- _Work to be completed_
Only the pictures should be left out; write out all other data exactly.

Screenshot grounding data:
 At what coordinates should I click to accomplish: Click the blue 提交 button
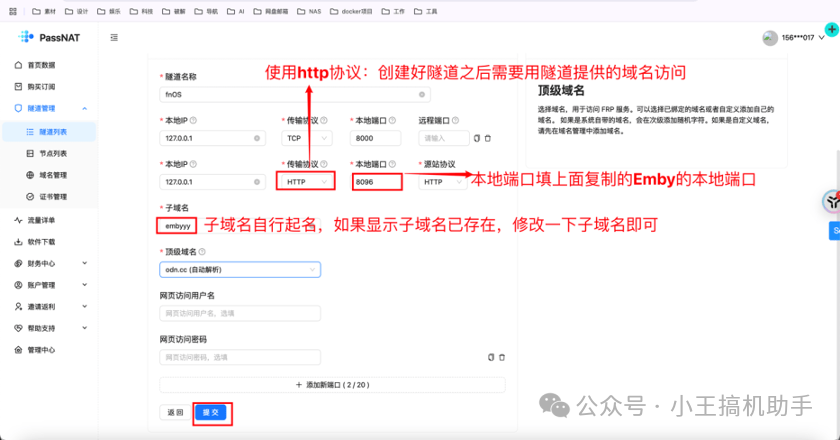coord(211,412)
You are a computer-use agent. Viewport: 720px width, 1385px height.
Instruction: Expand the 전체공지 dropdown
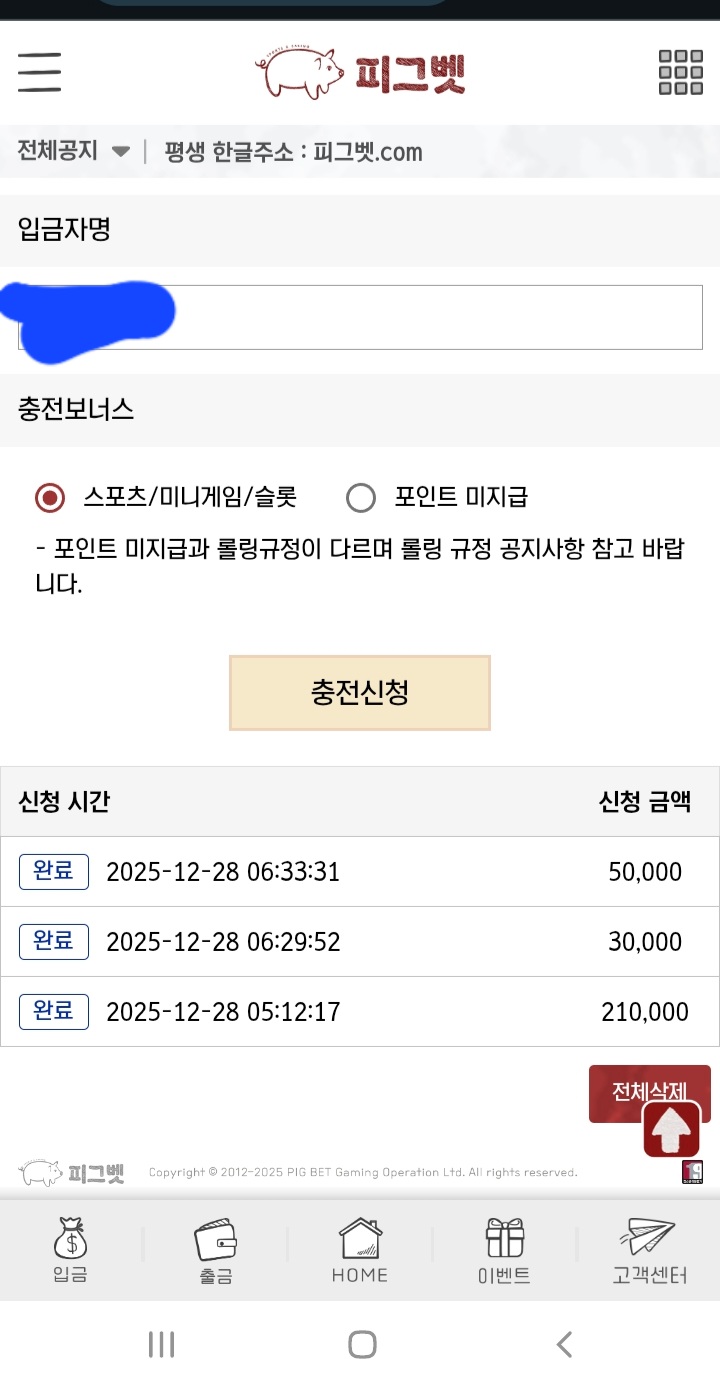coord(120,152)
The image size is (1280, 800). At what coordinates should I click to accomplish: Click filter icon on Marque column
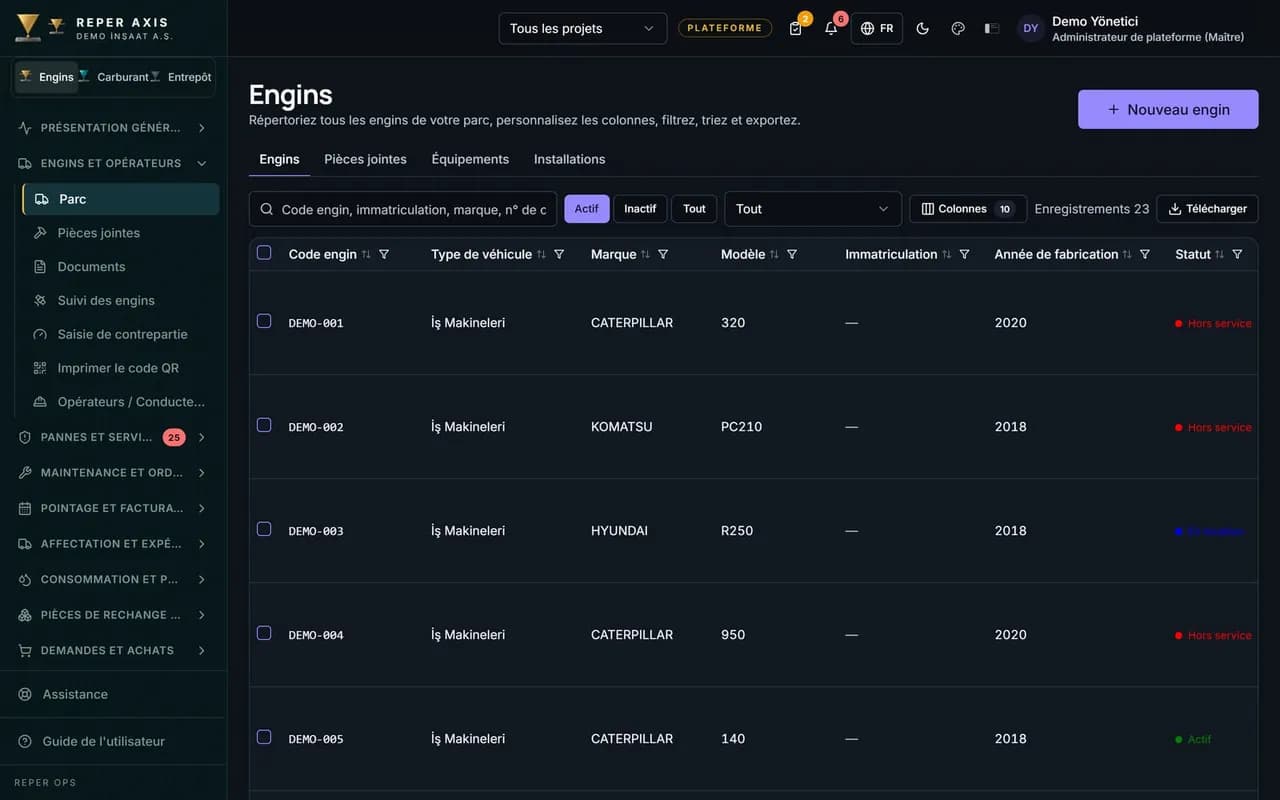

- _Solution for this task_
 At what coordinates should I click to accomplish: Click the blue 提交 button
coord(211,412)
You are a computer-use agent. Viewport: 720px width, 1385px height.
Instruction: Expand the 전체공지 dropdown
coord(120,152)
The image size is (1280, 800). At what coordinates should I click to accomplish: Click filter icon on Marque column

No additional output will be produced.